When my oldest little girl was a baby, that was when shy feelings started becoming something beautiful instead of something ugly I had to run away from. God knew I needed my girlie in my arms. I had always been painfully aware of the “shy girl” inside me, but when I became a mommy, in those first few weeks and months the “shy girl” was all I could see of myself. And it was the ugly wonderful truth of the cross that spoke into my heart through the people God brought me. The truth that was powerful enough to make my ugly postpartum feelings – along with the shy feelings that had been such a large part of my life – so beautiful.

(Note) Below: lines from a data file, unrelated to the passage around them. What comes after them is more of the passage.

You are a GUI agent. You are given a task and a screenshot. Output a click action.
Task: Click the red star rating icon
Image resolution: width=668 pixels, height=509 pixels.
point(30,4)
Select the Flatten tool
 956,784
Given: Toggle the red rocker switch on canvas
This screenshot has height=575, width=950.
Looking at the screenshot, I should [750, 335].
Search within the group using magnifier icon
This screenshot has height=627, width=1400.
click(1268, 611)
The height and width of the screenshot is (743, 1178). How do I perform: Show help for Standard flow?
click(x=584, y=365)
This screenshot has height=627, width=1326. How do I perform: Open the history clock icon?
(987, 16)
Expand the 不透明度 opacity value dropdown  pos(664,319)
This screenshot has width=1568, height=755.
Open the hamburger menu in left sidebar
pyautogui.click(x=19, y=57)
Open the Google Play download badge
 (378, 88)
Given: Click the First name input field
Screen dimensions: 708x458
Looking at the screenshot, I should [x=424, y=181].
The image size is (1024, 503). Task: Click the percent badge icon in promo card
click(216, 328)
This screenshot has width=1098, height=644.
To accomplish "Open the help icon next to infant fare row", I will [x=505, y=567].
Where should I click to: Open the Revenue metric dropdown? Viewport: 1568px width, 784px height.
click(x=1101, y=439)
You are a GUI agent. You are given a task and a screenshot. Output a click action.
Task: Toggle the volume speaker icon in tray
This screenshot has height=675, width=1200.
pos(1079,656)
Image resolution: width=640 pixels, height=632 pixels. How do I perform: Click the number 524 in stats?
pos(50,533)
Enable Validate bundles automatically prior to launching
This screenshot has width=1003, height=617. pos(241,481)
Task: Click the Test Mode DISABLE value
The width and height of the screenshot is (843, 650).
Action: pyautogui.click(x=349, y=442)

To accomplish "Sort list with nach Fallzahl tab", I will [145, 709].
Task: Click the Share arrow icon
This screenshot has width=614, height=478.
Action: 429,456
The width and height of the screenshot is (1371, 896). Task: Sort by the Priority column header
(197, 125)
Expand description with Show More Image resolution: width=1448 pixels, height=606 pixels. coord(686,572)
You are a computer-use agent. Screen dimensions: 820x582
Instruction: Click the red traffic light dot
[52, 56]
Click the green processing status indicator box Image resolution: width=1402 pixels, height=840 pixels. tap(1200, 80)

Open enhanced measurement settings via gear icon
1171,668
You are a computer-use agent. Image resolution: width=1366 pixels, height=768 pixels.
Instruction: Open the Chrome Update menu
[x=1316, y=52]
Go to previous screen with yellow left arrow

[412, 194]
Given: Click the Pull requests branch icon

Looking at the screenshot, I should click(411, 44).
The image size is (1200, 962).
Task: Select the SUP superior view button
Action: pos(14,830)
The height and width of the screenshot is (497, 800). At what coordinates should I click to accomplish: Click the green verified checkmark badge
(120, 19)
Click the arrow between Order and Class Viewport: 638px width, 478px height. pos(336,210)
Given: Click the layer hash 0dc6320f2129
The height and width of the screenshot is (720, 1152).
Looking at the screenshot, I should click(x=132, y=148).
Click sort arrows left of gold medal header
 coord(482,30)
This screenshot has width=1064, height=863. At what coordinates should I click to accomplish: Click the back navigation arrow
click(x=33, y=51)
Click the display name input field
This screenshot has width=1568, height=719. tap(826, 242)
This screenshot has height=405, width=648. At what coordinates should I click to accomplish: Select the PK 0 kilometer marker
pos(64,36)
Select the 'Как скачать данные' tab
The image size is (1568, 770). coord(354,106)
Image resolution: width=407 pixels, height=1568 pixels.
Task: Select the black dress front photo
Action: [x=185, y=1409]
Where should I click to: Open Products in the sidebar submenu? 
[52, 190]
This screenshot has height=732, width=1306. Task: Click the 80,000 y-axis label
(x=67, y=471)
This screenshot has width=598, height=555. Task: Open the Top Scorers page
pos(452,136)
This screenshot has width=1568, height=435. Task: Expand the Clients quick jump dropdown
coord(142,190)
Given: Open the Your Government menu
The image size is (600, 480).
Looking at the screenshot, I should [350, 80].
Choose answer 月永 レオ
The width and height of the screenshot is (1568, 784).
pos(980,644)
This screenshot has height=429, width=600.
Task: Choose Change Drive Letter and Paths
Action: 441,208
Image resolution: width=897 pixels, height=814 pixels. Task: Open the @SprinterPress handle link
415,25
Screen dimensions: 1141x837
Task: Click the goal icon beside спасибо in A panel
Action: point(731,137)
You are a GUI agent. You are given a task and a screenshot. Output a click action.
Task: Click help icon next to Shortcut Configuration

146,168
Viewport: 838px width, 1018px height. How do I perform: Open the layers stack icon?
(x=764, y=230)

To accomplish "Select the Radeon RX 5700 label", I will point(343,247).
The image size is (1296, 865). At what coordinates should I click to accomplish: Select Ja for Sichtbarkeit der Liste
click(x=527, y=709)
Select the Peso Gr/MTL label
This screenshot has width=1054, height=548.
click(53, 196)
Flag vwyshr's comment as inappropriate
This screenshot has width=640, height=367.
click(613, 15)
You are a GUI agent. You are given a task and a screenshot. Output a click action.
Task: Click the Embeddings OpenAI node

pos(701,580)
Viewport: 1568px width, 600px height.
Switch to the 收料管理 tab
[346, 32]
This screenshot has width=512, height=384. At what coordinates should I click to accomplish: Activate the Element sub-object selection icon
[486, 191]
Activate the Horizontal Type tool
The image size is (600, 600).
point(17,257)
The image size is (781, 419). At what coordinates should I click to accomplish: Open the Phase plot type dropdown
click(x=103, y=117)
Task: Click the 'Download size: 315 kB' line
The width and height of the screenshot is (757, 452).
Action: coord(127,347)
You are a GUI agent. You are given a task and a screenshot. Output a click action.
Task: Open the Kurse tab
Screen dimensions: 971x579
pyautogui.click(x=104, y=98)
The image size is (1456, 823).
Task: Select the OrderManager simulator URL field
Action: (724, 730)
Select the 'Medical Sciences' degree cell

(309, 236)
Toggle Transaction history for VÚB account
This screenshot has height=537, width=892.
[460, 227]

The postpartum, new baby life is what God used to show me my shy feelings as a gift instead of a curse. They were what led me to start writing here. And I’m blessed to experience postpartum life for the third time this October. (Pictures and info about my little Gideon below)

One of the most raw times in life for those small feelings to come are those postpartum days after birth when you are adjusting to the sudden hormonal changes accompanied with the major life changes that come from it all.

The arrival of baby is met after months of anticipation, some of the greatest feelings of anticipation a lifetime can know. All the hoping and waiting is met on a date that is often unknown until it happens and when it does happen the way it all goes is out of your control. There are bound to be numerous unforseen things about the way that day unfolds. And while you always know that the day your babies are born will be in the happiest of your life, nothing can so prepare you for birth, that the joy of the moment does not overwhelm your soul.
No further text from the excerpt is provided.